Bug 1386581

Summary: vdsm fails to start when installing hosted-engine on RHV-H after a failure
Product: [oVirt] ovirt-hosted-engine-setup Reporter: RamaKasturi <knarra>
Component: GeneralAssignee: Simone Tiraboschi <stirabos>
Status: CLOSED DUPLICATE QA Contact: meital avital <mavital>
Severity: medium Docs Contact:
Priority: medium    
Version: ---CC: bugs, cshao, dguo, fdeutsch, huzhao, jiawu, knarra, leiwang, qiyuan, rbarry, stirabos, weiwang, yaniwang, ycui, ylavi, yzhao
Target Milestone: ovirt-4.1.1Flags: fdeutsch: ovirt-4.1?
rule-engine: planning_ack?
rule-engine: devel_ack?
cshao: testing_ack+
Target Release: ---   
Hardware: Unspecified   
OS: Unspecified   
Whiteboard:
Fixed In Version: Doc Type: If docs needed, set a value
Doc Text:
Story Points: ---
Clone Of: Environment:
Last Closed: 2017-02-06 10:42:09 UTC Type: Bug
Regression: --- Mount Type: ---
Documentation: --- CRM:
Verified Versions: Category: ---
oVirt Team: Integration RHEL 7.3 requirements from Atomic Host:
Cloudforms Team: --- Target Upstream Version:
Embargoed:
Attachments:
Description Flags
screenshot for vdsm failure
none
vdsm.log none

Description RamaKasturi 2016-10-19 09:17:56 UTC
Description of problem:
On a fresh installed node i was able to setup hosted-engine with out any issues.

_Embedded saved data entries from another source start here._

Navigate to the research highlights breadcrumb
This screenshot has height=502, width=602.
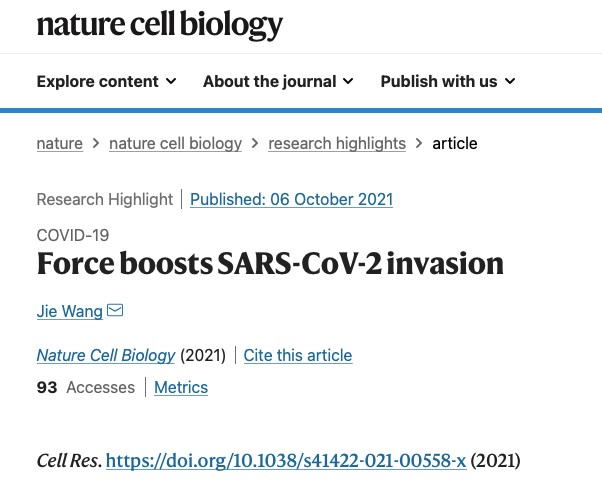coord(337,144)

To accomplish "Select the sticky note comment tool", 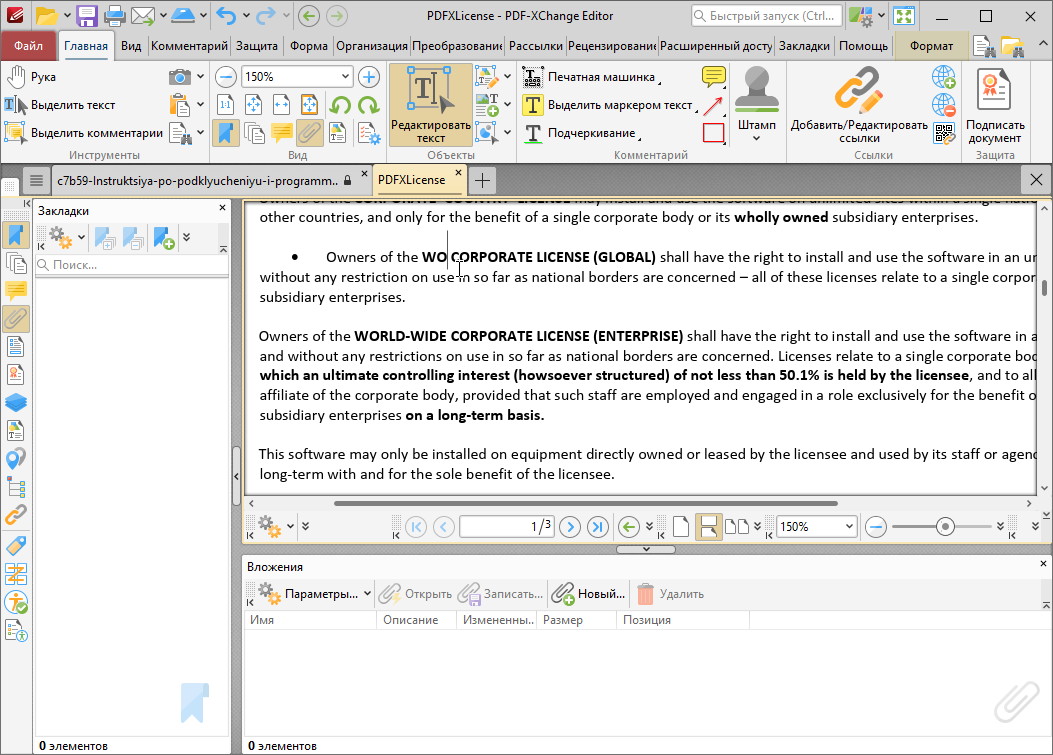I will (713, 77).
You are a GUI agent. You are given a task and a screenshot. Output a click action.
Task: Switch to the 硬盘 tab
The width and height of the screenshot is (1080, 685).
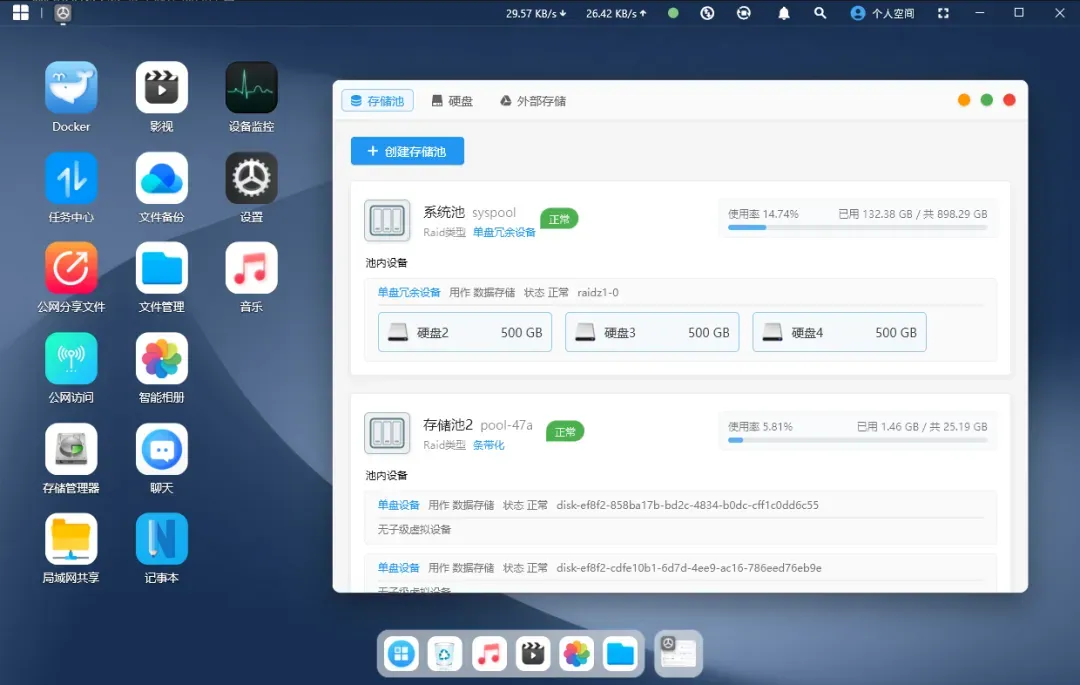tap(452, 101)
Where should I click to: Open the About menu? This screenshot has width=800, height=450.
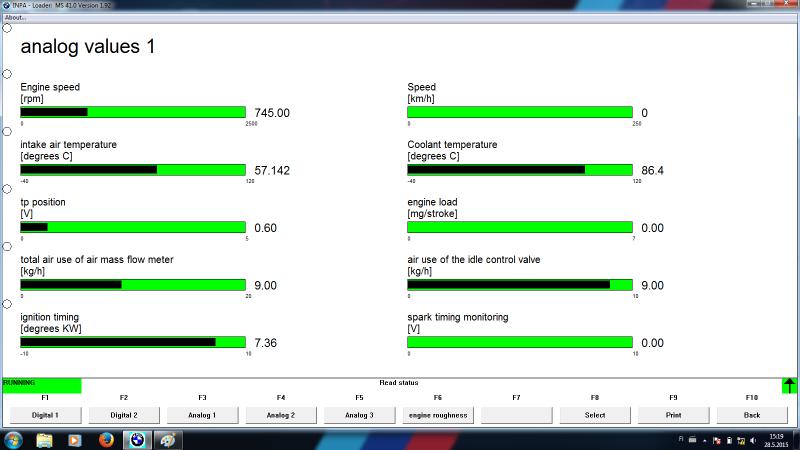(x=15, y=17)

My setup had issues so i had to reinstall hosted-engine. I followed the steps below to clean up existing hosted-engine installation and when i try to install again it gives me the error "Failed to execute stage 'Misc configuration': Failed to start service 'vdsmd'".

cleanup steps:
===============
Hosts:

    1) check that HE VM does not exist on host - vdsClient -s 0 list table | awk '{print $1}' | xargs vdsClient -s 0 destroy
    2) remove all relevant configuration directories - rm -rf /etc/vdsm/ /etc/ovirt-hosted-engine*
    3) try to umount all storages from /rhev/data-center/mnt/ - umount -f /rhev/data-center/mnt/ (if failed with device is busy reboot host)
    remove all dirs from /rhev/data-center/mnt/ - rm -rf /rhev/data-center/mnt/*
    
Storage:

        1) stop relevant gluster storage - glusterfs volume stop your_storage
        2) clean all stuff from your gluster storage - rm -rf /gluster_vloume/you_storage/* (you need to run it for all replica's)
        3) start gluster storage - glusterfs volume start your_storage


Version-Release number of selected component (if applicable):
vdsm-4.18.13-1.el7ev.x86_64

How reproducible:
Always

Steps to Reproduce:
1. Install Hosted-engine using cockpit UI
2. Reboot the node
3. Use the clean up steps to clean up hosted engine setup.
4. Now start deploying hosted-engine via cockpit UI

Actual results:
hosted-engine installation fails with error "failed to start vdsmd service"

Expected results:
User should be able to successfully deploy hosted-engine.

Additional info:

Comment 1 RamaKasturi 2016-10-19 09:21:27 UTC
sos report and ovirt-hosted-engine-setup log can be found in the link below:

http://rhsqe-repo.lab.eng.blr.redhat.com/sosreports/HC/1386581/

Comment 2 RamaKasturi 2016-10-19 09:22:01 UTC
Created attachment 1212094 [details]
screenshot for vdsm failure

Comment 3 Fabian Deutsch 2016-10-19 09:38:00 UTC
Lowering the priority, because according to comment 0 this bug appears on the second attempt of installing hosted-engine, after the cleanup of a previous attempt.

This is an unusual flow.

Rama, I'd suggest to start completely fresh if you need to re-deploy hosted engine. AFAIK there is no defined way for RHEL nor RHVH of cleanig up hosted-engine. But Simone is probably able to clarify this.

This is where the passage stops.